»»

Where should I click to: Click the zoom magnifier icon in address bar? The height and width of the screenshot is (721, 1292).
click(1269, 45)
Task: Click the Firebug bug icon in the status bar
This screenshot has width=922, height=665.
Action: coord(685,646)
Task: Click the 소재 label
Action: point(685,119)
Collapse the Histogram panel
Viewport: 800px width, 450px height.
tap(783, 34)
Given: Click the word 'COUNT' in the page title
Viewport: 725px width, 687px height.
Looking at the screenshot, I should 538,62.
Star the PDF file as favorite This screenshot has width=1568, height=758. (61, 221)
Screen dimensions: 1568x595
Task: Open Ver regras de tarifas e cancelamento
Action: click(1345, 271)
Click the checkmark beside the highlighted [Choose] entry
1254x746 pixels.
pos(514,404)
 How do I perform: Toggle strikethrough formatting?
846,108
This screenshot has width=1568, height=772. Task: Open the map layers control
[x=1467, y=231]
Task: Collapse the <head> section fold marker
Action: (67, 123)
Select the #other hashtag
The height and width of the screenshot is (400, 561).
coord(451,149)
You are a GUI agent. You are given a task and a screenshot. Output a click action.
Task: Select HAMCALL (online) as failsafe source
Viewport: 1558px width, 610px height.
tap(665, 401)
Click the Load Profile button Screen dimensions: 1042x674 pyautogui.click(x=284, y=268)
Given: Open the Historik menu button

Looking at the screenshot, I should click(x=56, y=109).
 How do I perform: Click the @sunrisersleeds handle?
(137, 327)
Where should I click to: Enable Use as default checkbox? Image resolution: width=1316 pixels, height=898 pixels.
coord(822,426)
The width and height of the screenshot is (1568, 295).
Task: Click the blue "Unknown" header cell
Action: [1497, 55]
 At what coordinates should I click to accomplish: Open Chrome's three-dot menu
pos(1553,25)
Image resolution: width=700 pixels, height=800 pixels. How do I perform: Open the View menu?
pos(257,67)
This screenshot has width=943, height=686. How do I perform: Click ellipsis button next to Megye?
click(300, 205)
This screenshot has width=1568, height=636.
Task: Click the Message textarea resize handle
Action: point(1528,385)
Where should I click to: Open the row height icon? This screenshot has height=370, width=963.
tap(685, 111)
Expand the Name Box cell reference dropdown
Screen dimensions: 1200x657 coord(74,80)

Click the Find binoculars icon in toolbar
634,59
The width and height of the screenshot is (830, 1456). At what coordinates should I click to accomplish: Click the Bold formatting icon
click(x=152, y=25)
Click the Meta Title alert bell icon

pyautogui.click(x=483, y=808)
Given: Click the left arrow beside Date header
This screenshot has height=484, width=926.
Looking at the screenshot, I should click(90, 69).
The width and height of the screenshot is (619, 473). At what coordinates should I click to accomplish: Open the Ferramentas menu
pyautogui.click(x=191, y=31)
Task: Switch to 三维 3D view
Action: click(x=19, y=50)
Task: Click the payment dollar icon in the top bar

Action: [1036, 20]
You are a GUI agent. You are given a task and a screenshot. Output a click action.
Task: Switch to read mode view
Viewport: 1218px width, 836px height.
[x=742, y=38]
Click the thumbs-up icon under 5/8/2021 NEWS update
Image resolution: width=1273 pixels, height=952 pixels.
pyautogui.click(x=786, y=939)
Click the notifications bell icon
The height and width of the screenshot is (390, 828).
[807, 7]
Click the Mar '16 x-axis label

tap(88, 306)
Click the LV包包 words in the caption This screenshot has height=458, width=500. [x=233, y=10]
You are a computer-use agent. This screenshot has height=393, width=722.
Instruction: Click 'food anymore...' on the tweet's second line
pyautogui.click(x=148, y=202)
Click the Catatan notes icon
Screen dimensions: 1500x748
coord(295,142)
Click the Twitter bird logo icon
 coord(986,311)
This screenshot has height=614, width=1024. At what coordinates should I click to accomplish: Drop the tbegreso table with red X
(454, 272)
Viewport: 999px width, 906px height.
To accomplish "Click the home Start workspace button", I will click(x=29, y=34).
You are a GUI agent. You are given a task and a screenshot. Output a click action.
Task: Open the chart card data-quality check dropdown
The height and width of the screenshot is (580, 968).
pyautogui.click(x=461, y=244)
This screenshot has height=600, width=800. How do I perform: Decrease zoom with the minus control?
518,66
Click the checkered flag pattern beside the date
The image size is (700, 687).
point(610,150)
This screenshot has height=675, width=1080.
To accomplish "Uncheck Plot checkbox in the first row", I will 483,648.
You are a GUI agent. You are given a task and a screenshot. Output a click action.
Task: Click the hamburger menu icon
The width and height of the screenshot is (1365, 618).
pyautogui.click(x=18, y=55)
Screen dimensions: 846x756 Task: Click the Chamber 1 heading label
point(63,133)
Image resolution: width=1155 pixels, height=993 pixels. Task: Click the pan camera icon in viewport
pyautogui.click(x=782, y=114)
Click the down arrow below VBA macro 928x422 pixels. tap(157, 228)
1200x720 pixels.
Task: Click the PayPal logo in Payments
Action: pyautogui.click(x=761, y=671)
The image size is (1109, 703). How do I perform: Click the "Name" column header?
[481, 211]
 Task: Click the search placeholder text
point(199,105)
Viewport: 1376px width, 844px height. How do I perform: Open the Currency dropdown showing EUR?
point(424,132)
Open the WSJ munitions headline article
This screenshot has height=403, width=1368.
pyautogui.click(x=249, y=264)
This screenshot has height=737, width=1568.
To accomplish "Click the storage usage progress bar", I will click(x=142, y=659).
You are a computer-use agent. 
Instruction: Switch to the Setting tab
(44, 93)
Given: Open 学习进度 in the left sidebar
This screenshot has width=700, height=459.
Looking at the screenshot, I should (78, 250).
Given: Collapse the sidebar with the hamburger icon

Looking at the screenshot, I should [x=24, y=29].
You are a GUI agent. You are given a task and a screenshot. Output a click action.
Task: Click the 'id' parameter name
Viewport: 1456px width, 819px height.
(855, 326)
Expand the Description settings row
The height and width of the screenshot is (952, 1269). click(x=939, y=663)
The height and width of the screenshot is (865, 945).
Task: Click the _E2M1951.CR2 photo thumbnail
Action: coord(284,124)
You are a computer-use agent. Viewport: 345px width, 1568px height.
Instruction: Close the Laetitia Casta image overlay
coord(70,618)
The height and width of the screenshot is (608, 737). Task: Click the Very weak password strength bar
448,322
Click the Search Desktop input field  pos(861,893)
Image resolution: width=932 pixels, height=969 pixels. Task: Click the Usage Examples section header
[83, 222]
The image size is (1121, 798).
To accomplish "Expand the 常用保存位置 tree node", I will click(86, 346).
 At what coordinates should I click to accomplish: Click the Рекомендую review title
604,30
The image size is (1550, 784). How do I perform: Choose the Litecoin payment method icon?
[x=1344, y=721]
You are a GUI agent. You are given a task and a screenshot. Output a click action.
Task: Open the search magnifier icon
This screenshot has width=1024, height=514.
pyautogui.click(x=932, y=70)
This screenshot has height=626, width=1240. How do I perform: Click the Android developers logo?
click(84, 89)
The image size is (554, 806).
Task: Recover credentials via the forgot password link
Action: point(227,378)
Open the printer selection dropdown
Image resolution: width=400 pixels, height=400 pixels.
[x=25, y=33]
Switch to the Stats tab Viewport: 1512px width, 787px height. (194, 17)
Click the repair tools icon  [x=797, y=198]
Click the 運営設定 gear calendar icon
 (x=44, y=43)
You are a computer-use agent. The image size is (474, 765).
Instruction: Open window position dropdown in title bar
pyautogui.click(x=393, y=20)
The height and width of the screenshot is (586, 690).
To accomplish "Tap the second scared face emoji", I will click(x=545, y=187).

««

| WHAT YOU NEED TO DO |
Reproduce exactly the lines that run from the start of the records to the line with "Click the Load", both included.

| EXERCISE OUTPUT |
Where should I click to: Click the zoom magnifier icon in address bar? The height and width of the screenshot is (721, 1292).
click(1269, 45)
Task: Click the Firebug bug icon in the status bar
This screenshot has width=922, height=665.
Action: coord(685,646)
Task: Click the 소재 label
Action: point(685,119)
Collapse the Histogram panel
Viewport: 800px width, 450px height.
tap(783, 34)
Given: Click the word 'COUNT' in the page title
Viewport: 725px width, 687px height.
Looking at the screenshot, I should 538,62.
Star the PDF file as favorite This screenshot has width=1568, height=758. (61, 221)
Screen dimensions: 1568x595
Task: Open Ver regras de tarifas e cancelamento
Action: click(1345, 271)
Click the checkmark beside the highlighted [Choose] entry
1254x746 pixels.
pos(514,404)
 How do I perform: Toggle strikethrough formatting?
846,108
This screenshot has width=1568, height=772. Task: Open the map layers control
[x=1467, y=231]
Task: Collapse the <head> section fold marker
Action: (67, 123)
Select the #other hashtag
The height and width of the screenshot is (400, 561).
coord(451,149)
You are a GUI agent. You are given a task and a screenshot. Output a click action.
Task: Select HAMCALL (online) as failsafe source
Viewport: 1558px width, 610px height.
tap(665, 401)
Click the Load Profile button Screen dimensions: 1042x674 pyautogui.click(x=284, y=268)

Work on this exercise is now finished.